┏━━

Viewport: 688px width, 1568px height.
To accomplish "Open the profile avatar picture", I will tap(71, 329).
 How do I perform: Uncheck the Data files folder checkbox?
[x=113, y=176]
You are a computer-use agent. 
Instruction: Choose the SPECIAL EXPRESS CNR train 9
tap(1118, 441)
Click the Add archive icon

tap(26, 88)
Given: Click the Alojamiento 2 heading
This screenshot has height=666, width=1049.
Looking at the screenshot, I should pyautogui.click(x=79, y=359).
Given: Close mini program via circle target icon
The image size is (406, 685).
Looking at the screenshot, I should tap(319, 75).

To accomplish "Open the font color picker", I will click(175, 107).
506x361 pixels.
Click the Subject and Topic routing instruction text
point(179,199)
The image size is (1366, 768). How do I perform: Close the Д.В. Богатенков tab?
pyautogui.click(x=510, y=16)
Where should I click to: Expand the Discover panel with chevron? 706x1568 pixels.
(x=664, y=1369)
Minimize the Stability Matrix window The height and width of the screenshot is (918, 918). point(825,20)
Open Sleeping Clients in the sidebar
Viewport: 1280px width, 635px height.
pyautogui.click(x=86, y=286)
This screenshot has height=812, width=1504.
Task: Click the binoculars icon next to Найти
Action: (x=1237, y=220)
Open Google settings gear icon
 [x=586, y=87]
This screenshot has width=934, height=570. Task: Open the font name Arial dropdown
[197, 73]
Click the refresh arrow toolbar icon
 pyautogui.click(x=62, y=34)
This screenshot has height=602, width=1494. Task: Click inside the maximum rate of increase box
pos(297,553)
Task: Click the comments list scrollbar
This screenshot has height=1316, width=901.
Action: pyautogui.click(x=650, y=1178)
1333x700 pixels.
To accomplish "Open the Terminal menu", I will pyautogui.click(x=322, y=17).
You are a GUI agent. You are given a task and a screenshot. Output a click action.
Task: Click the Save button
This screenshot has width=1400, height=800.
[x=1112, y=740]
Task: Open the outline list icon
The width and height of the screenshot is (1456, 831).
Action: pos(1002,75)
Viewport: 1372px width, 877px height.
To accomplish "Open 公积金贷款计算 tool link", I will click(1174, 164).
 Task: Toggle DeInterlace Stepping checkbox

┗━━

__YOUR GOAL__: Reproduce every line above that contains the string "accomplish".

__RESPONSE TO THE TASK__:
To accomplish "Open the profile avatar picture", I will tap(71, 329).
To accomplish "Open the font color picker", I will click(175, 107).
To accomplish "Open the Terminal menu", I will pyautogui.click(x=322, y=17).
To accomplish "Open 公积金贷款计算 tool link", I will click(1174, 164).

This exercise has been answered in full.